Often the first "hint" of a problem is mentioned by internal medicine providers. These physicians/NPs should direct you to a geriatric psychiatrist/Gerontologist for further evaluation. This referral is imperative as dementia management is long term and outside the scope of internal medicine.
The team of geriatric providers will include a physician, nurse practitioner (NP), social worker and possibly a dietitian. A complete cognitive evaluation of the patient and detailed discussion with family will take place during your initial visit. The Geriatric specialists will manage the medications as well. Medications are almost always necessary to treat anxiety, depression and insomnia that often accompany AD. Close communication between family and the geriatric team is extremely important. Unfortunately some medications will work better than others but you won't know until you make some changes, and you can't make changes if you don't call up your geriatric providers..(so communicate closely regarding effectiveness of the meds)

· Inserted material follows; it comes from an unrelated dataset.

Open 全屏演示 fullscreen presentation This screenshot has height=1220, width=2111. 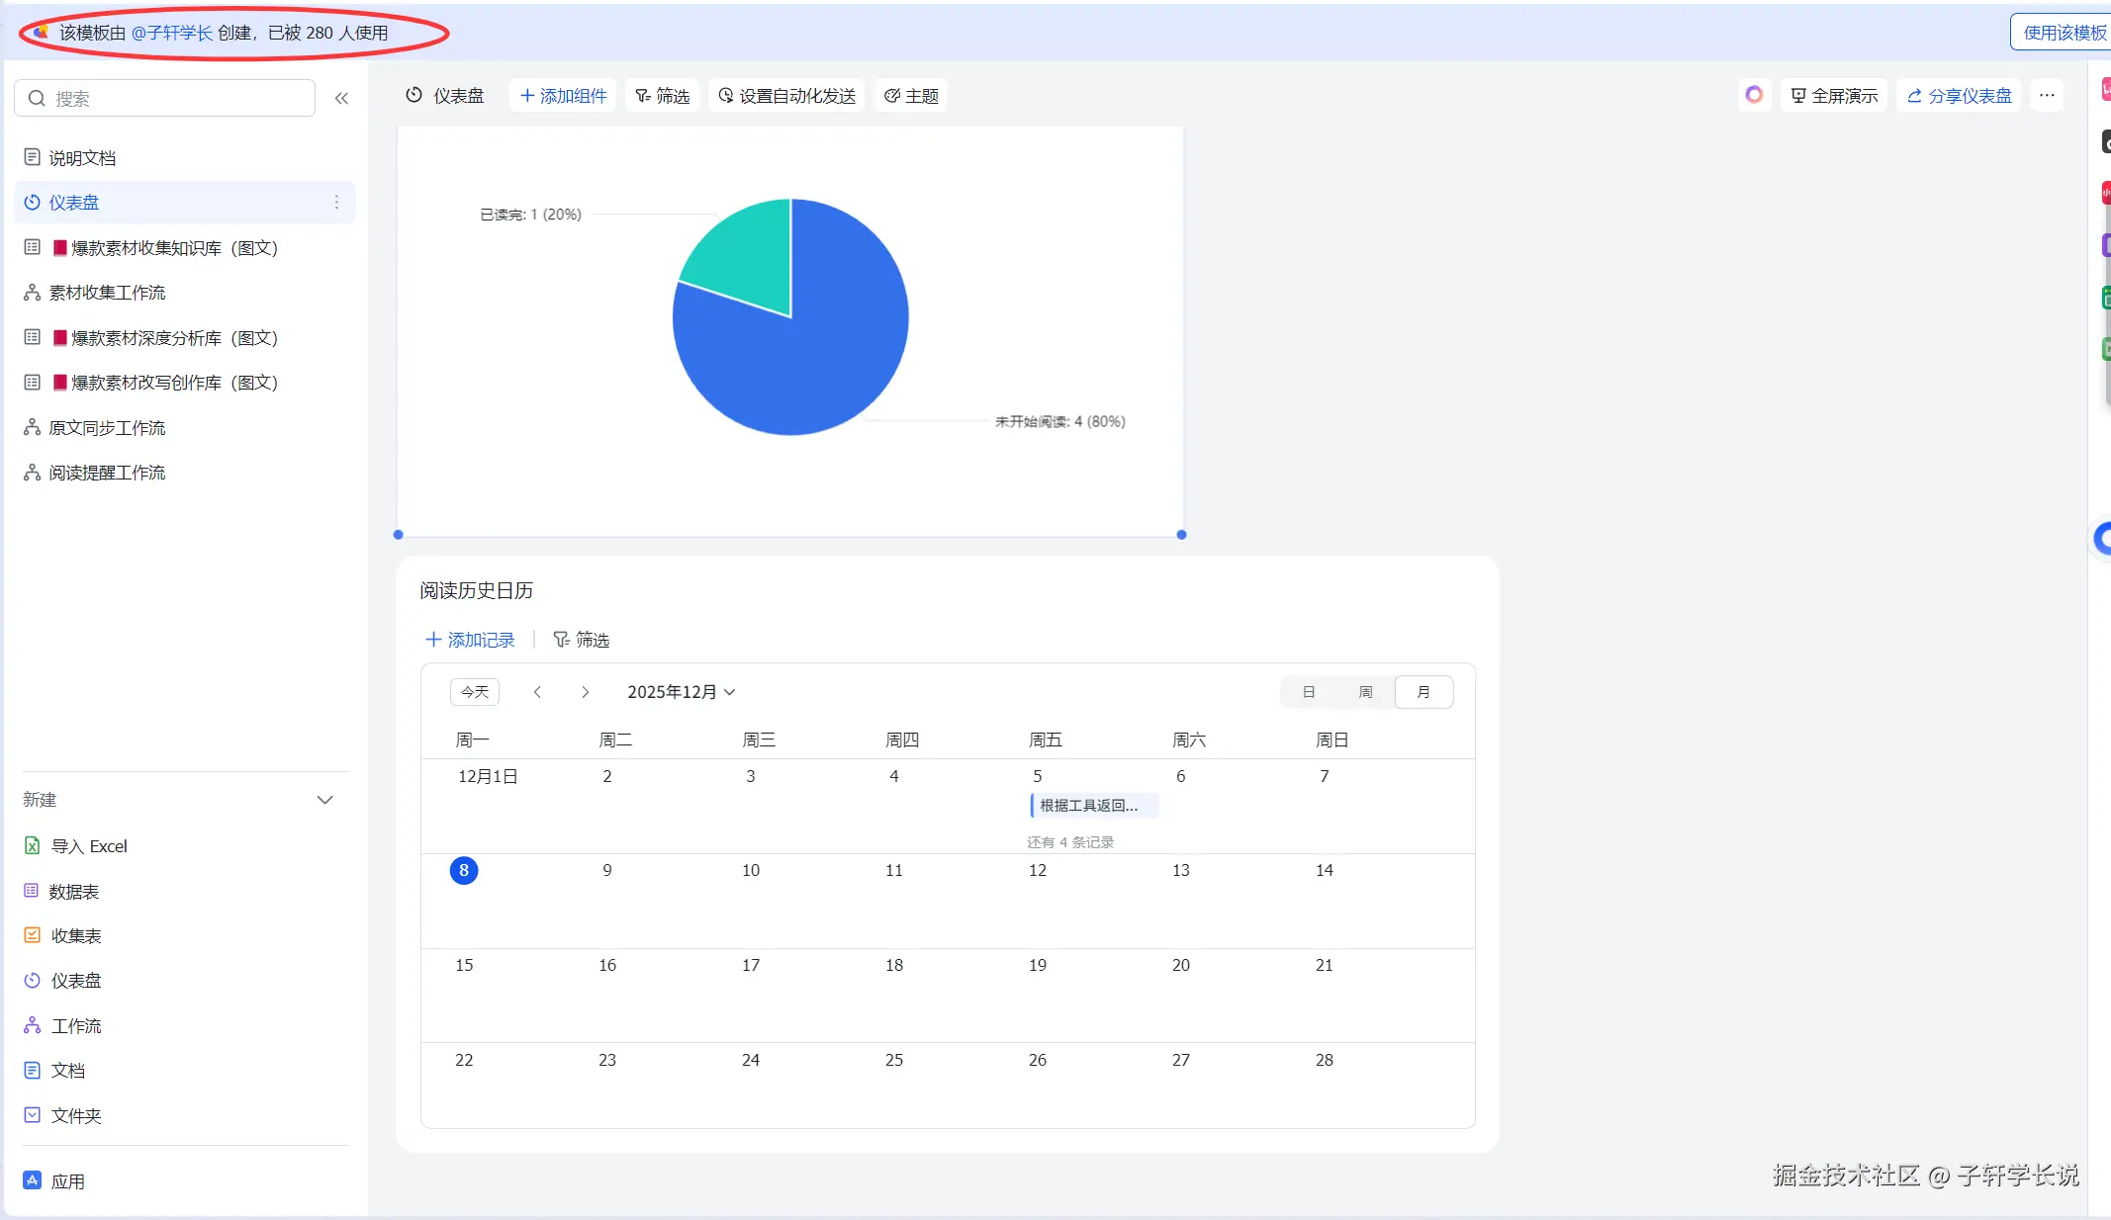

Insurance issues can also be addressed with the geriatric team...and they'll refer you for further assistance if necessary. The Alzheimer's Association in your area is also a great resource. They can direct you to caregivers, support groups, research opportunities and so much more! Remember....these dedicated groups (physicians, NPs, social workers, volunteers and elder advocates) are all HERE TO HELP YOU!!!
So if you're waking up (like I am) to your loved one wearing two bath robes and a ski vest and you're wondering what the hell is going on.....don't ignore the 'out of the ordinary' behaviors. As the competent spouse it's common to defend the failing partner for their unusual choice of clothes, conversations, food selections, sleeping habits etc.
Don't give up on your loved one, give them the help they need.